O que temos, desde a fecundação, independente se é pessoa ou não, é um novo ser humano. Como já dizíamos – temos um novo indivíduo da espécie homo sapiens sapiens, com um DNA único e irrepetível em toda a história da humanidade. Sendo um ser vivo da espécie humana, tem todo o direito de ser respeitado como qualquer outro ser humano. Nas aproximadamente quarenta semanas em que este novo ser humano costuma permanecer dentro do ventre materno, não existe nenhum salto quantitativo ou qualitativo que possa dizer que tenha sofrido uma mudança substancial. Todas as capacidades humanas adquiridas por aquele novo ser, têm como base aquele momento inicial – ou seja, aquela única célula fecundada, que já era um ser humano.

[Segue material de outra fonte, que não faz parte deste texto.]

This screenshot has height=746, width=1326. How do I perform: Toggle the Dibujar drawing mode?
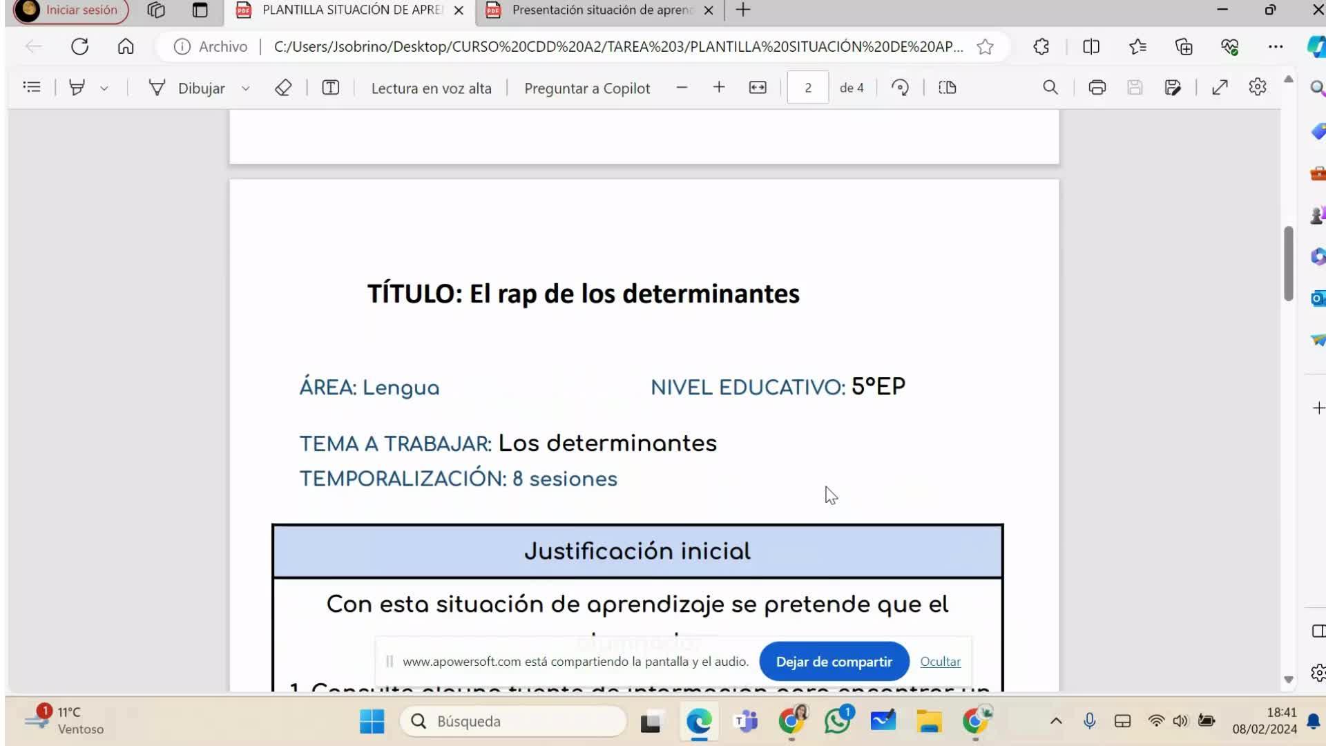tap(188, 88)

A maioria dos defensores do aborto, hoje, costuma admitir as evidências científicas que comprovam que a partir da fecundação temos um novo ser humano. O que objetam é que este ser humano ainda não seria uma “pessoa humana”. A partir desse pressuposto, as divergências entre os abortistas são grandes. Alguns dirão que este ser humano se tornará “pessoa humana” a partir da formação da placenta, outros dirão que a partir da formação do coração, outros defendem que a personalidade se forma com o sistema nervoso central e por fim, existem os que defendem que se torna “pessoa humana” somente após o nascimento. Estes últimos chegam a defender o que se chama partial-birth abortion, ou seja, “aborto do parcialmente nascido”. Em tal procedimento, assim que se dá o coroamento (coroamento é a aparição da cabeça do feto durante o trabalho de parto), faz-se a sucção do cérebro da criança – certamente aqui se trata de um claro infanticídio.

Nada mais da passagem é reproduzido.